Grabowski played 44 times (five goals) for West Germany – including the 1974 World Cup Final – and made 441 Bundesliga appearances (109 goals) on behalf of his only club with whom he won the UEFA Cup in 1980 and the German cup in 1974 and 1975.

Wolfgang Overath, a World Cup-winning team-mate, said: “He was a very fine person, a great boy as well as footballer. He could do everything with the ball.” Frankfurt spokesman Axel Hellmann said: “Jürgen Grabowski was perhaps the most perfect player to have played for Eintracht.”

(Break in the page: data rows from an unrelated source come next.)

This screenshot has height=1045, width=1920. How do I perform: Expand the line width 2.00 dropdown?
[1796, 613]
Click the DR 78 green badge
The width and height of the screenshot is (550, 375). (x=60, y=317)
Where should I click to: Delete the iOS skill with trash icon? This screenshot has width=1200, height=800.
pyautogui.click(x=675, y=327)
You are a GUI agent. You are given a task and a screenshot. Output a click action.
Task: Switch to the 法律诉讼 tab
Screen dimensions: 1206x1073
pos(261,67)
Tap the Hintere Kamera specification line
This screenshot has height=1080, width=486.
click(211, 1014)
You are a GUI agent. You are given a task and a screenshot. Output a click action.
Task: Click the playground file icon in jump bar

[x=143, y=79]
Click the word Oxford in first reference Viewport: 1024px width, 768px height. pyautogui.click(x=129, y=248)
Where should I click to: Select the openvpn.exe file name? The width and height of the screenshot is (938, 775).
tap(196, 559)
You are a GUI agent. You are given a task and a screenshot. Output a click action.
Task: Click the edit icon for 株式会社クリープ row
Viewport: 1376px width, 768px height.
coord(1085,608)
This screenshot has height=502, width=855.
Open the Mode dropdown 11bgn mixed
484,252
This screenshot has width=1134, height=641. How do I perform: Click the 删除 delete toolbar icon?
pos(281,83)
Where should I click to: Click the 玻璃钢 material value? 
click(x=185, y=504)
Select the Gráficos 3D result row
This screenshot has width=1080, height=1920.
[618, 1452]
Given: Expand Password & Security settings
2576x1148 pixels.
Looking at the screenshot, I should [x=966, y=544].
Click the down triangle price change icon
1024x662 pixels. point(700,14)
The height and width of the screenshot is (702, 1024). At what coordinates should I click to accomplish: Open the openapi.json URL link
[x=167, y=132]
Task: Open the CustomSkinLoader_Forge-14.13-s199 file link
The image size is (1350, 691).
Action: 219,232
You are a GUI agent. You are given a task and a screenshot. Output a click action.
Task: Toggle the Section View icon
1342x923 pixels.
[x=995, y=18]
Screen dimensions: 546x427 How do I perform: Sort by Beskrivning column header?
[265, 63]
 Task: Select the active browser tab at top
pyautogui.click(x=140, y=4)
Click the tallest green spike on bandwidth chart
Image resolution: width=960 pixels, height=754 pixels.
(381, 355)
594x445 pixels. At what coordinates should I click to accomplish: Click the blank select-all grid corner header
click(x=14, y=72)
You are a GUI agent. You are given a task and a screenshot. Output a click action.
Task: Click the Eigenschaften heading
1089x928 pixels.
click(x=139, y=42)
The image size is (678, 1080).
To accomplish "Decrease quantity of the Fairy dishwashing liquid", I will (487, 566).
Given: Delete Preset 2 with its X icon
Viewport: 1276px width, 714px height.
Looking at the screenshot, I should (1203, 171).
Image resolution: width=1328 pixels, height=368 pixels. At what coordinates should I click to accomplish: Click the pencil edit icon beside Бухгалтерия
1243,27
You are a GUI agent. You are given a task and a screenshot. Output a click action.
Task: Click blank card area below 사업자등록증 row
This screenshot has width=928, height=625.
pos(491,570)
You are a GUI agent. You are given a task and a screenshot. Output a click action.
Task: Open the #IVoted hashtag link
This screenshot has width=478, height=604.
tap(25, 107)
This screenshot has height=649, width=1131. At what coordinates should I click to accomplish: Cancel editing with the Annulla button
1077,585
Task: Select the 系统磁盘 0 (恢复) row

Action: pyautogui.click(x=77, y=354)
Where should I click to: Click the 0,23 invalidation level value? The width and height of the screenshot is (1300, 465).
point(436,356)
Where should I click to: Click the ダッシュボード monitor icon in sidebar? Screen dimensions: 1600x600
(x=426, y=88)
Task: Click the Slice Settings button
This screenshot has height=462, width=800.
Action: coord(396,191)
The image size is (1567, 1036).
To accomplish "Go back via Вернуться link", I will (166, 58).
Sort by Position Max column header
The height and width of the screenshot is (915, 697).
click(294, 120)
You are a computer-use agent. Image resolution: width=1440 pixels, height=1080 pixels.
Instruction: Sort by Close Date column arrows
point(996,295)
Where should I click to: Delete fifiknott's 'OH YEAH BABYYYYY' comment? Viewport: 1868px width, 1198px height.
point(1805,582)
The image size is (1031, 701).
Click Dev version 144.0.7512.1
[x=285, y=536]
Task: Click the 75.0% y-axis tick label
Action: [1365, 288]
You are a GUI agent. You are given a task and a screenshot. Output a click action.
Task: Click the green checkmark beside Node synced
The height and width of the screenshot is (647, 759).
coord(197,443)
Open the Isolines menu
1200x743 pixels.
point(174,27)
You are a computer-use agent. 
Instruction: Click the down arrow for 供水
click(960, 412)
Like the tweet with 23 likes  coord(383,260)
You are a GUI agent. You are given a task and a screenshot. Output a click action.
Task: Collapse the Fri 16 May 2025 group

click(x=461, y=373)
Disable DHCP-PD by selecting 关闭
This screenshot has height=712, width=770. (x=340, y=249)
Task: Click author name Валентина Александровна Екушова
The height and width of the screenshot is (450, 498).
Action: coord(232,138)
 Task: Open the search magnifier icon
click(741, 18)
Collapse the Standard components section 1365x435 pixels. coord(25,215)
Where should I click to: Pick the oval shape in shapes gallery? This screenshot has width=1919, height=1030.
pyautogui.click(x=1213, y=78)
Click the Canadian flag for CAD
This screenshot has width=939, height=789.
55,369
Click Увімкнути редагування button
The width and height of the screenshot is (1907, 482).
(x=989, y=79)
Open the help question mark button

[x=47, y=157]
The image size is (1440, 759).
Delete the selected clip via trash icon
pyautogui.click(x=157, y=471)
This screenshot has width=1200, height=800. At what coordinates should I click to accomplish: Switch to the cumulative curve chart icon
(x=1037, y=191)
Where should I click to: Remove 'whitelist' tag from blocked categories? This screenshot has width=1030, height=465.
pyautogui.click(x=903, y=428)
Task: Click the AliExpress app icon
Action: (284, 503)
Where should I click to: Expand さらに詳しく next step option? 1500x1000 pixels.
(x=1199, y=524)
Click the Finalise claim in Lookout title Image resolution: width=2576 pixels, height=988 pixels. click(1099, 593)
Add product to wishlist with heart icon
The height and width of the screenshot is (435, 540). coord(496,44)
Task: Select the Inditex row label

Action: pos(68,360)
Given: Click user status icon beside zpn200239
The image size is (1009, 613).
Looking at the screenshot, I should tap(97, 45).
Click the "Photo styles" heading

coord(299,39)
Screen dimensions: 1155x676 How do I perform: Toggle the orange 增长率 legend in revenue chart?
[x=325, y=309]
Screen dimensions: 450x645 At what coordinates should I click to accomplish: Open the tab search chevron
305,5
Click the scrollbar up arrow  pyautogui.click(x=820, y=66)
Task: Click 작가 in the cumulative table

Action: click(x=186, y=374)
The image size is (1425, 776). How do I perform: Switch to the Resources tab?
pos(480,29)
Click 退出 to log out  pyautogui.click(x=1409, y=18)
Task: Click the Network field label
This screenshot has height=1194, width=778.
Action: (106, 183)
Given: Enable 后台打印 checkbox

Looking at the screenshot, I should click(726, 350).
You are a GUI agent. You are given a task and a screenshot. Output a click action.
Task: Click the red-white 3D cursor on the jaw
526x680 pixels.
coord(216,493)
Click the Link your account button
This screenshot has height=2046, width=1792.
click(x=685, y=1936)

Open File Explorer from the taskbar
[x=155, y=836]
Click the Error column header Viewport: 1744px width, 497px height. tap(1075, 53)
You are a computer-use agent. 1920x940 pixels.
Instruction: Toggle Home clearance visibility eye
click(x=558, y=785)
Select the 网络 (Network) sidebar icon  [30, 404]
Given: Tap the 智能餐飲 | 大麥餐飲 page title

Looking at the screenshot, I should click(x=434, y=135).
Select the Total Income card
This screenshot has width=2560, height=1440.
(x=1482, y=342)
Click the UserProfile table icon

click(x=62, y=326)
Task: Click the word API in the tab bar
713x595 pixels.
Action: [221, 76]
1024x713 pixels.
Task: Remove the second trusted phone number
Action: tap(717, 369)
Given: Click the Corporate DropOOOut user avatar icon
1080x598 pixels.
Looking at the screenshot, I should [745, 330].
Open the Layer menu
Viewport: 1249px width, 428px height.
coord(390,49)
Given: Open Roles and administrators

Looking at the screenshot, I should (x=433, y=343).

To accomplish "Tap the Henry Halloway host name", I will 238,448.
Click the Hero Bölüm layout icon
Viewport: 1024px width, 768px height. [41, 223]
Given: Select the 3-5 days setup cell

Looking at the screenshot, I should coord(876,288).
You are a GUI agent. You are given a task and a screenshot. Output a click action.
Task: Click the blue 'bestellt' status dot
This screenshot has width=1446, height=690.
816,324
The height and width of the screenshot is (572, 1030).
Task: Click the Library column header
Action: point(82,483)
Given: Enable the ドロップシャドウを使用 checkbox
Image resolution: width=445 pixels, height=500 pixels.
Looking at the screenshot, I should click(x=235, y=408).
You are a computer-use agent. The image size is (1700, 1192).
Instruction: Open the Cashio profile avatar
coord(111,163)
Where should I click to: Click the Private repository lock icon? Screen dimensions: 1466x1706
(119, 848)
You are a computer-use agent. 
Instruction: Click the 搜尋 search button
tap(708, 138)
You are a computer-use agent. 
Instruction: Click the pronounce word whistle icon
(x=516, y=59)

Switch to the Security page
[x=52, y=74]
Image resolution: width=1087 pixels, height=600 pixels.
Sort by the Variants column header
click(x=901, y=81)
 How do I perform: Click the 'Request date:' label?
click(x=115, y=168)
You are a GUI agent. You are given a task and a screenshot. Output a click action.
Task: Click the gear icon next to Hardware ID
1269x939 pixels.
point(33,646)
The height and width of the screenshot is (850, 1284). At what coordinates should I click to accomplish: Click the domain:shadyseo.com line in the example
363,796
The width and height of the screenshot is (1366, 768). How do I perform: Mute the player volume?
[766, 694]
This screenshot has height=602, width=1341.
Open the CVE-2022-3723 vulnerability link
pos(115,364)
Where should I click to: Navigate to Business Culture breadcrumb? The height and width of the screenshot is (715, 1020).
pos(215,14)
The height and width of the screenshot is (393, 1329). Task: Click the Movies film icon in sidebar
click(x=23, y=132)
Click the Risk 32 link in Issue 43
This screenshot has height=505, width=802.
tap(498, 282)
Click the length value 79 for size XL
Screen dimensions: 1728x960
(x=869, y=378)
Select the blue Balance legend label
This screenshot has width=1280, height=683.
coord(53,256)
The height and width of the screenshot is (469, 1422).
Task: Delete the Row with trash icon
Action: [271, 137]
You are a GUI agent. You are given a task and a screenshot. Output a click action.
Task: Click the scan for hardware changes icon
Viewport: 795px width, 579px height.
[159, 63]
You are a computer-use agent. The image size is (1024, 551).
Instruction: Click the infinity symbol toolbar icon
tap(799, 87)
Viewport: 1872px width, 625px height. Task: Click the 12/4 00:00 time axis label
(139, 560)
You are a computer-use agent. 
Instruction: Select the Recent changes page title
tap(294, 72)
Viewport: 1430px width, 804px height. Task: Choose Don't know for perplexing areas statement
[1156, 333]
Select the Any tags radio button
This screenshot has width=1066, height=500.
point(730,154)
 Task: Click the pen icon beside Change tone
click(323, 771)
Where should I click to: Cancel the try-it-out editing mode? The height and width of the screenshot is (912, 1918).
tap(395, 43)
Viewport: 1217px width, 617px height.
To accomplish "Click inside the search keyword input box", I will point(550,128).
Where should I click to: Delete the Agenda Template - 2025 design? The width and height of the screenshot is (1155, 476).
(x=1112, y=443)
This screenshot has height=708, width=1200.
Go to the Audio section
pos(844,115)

Grabowski in triumph in Munich in 1974

Grabowski was born in Wiesbaden and started out with local Biebrich 02. Frankfurt signed him in the summer of 1965 and he made an immediate impression both as playmaker and as right winger. His one regret was never having won the Bundesliga crown. He once said: “We often beat Bayern but to be able to keep up at the top for a whole season we would have needed more top performers.”

Less than a year after his Frankfurt debut, Grabowski was selected by national coach Helmut Schon for the 1966 World Cup. He did not play in the finals in England but always recalled how much he had benefited even from the experience of being a reserve in the days before substitutes.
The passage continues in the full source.